Error handling when reading wrong file formats
dominiquesydow opened this issue · 3 comments
Describe the workflow you want to enable
Thanks again for your work on biopandas
!
I have a small comment on the error handling when loading pdb files with read_mol2
(or mol2 files with read_pdb
).
The current behavior looks like this:
mol2
module
from biopandas.mol2 import PandasMol2
pmol = PandasMol2()
pmol.read_mol2("xxxx.pdb")
Example output:
UnboundLocalError: local variable 'first_idx' referenced before assignment
(might look different depending on the input file and file format).
pdb
module
from biopandas.pdb import PandasPdb
ppdb = PandasPdb()
ppdb.read_pdb("xxxx.mol2")
Example output: All data is loaded into the dict key "OTHER" (might look different depending on the input file and file format).
Describe your proposed solution
Would you consider adding a check for the correct input and throwing a descriptive error message?
I am using a ValueError
at the moment but I am sure there are nicer ways to handle this:
https://github.com/volkamerlab/opencadd/blob/912d4e98e89edf38707249fd4f034cea136e1932/opencadd/io/dataframe.py#L202
This issue is not urgent at all.
It simply would make it easier / less verbose to use biopandas
in other packages where we try to catch common user mistakes.

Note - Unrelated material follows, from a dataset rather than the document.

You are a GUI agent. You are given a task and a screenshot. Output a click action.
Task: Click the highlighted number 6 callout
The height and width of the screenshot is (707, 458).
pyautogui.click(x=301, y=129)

Thank you again for your time and work!
Describe alternatives you've considered, if relevant
None.
Additional context
None.
Thanks for the feedback! I didn't think of user errors like that (yet) and like the suggestion returning a more descriptive ValueError, "No structural data could be loaded. Is the input text in mol2 format?". I'd appreciate a PR if you have time some time.